[Saved data entries]
☆ ☆ ☆ ☆

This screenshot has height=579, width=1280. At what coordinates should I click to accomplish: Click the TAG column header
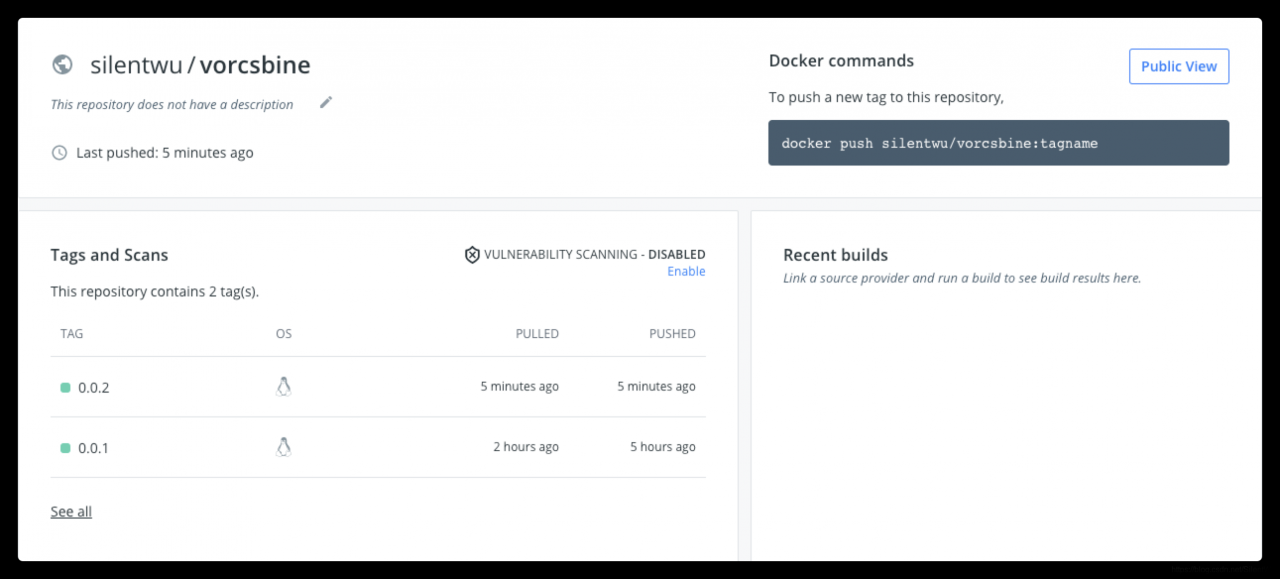72,334
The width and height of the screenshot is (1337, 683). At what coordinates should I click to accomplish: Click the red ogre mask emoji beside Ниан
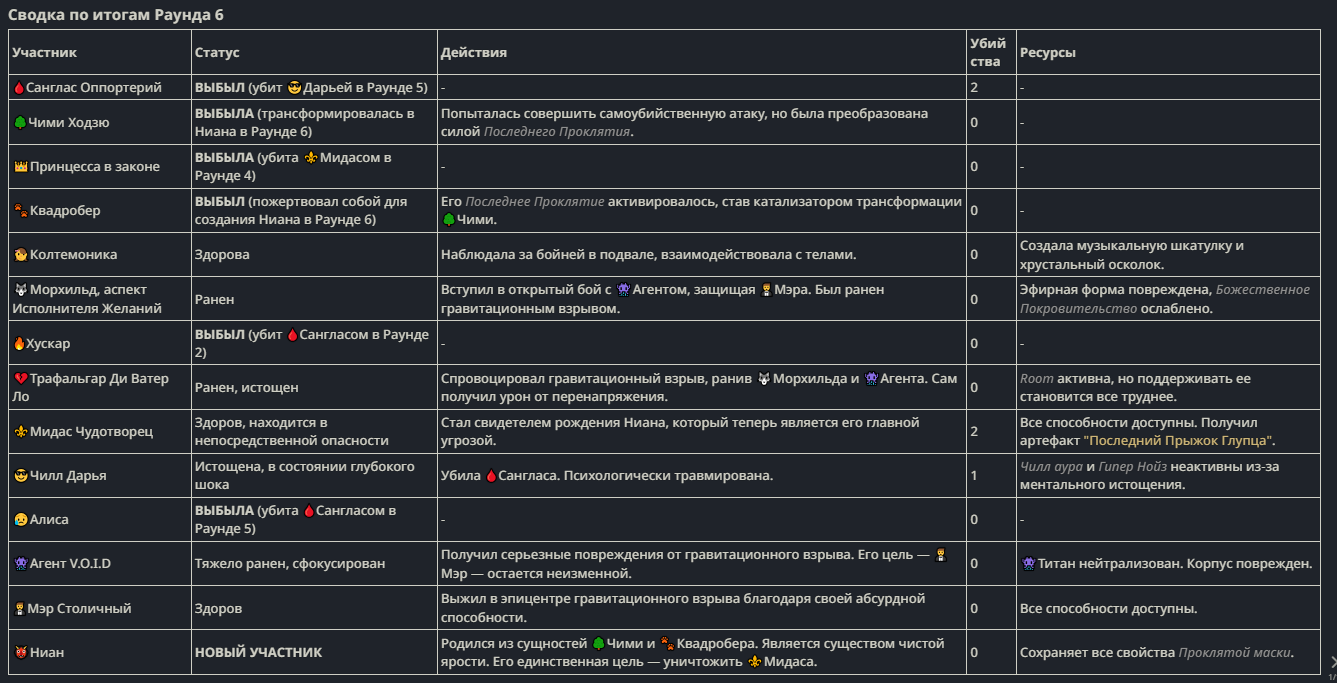(20, 653)
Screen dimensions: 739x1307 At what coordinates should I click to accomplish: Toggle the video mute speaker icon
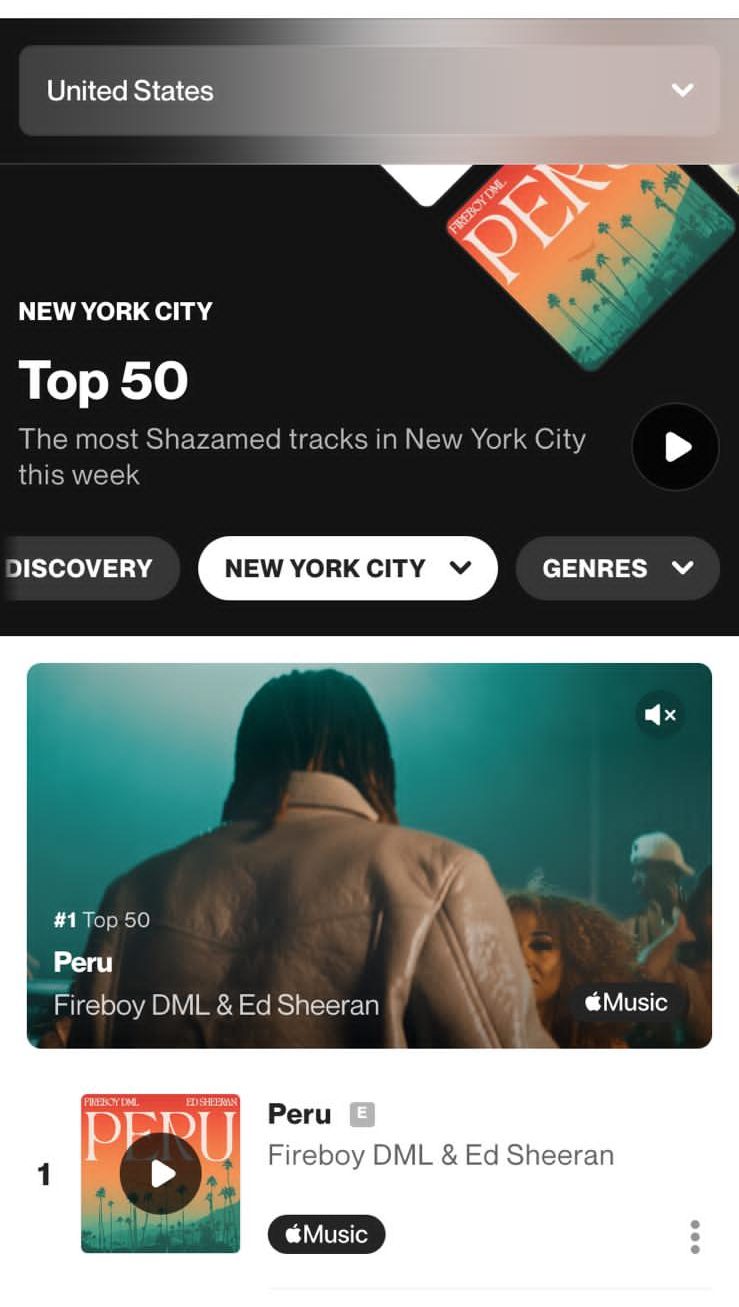[x=660, y=714]
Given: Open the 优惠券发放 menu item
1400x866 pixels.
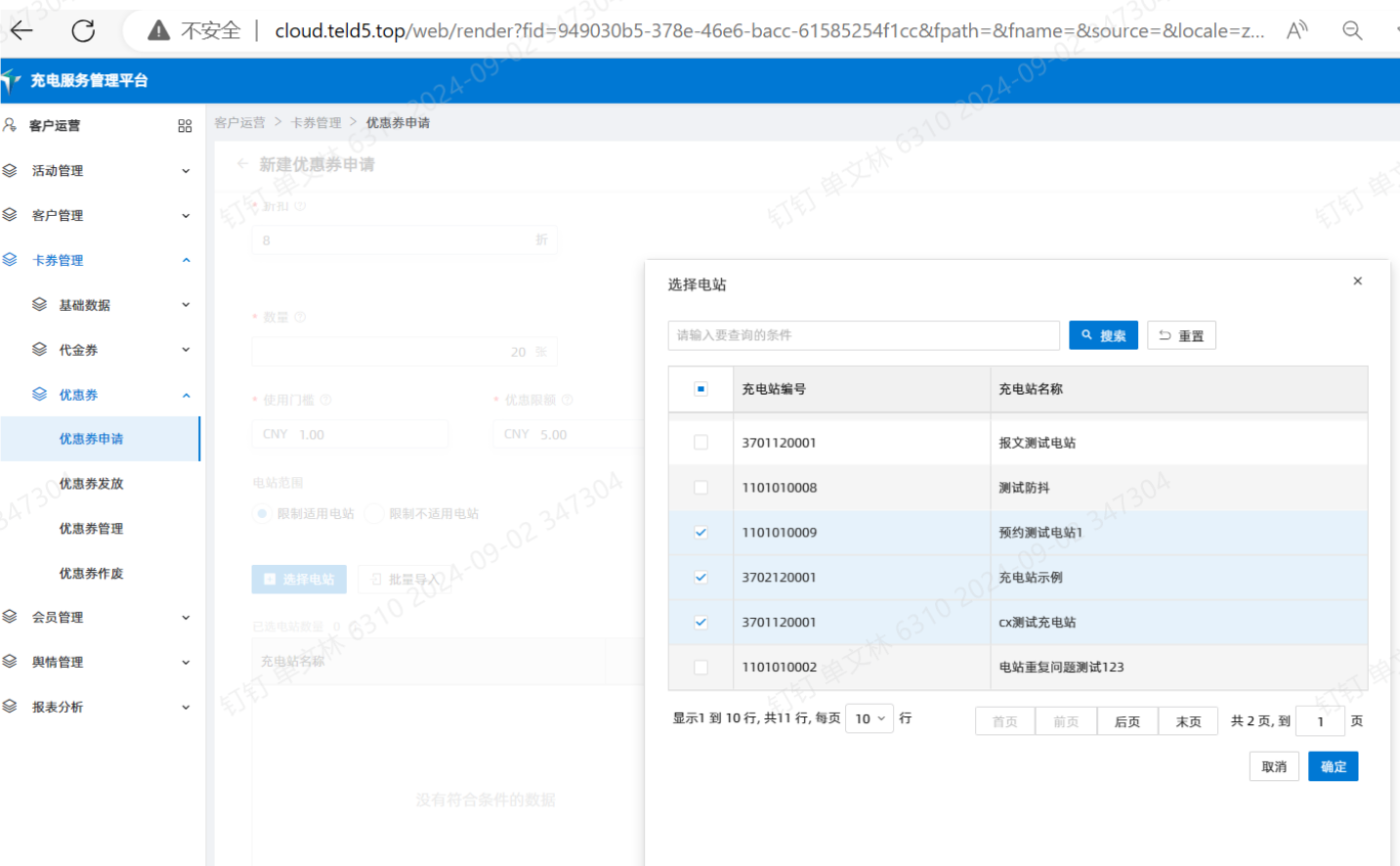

☆ ☆ ☆ ☆

The copy should start at the line that contains "The width and", end at the last line of the entries above, and match each line exactly, with pictures dropped.

The width and height of the screenshot is (1337, 683). At what coordinates should I click to accomplish: Click the red ogre mask emoji beside Ниан
(20, 653)
Screen dimensions: 739x1307 At what coordinates should I click to accomplish: Toggle the video mute speaker icon
[x=660, y=714]
Given: Open the 优惠券发放 menu item
1400x866 pixels.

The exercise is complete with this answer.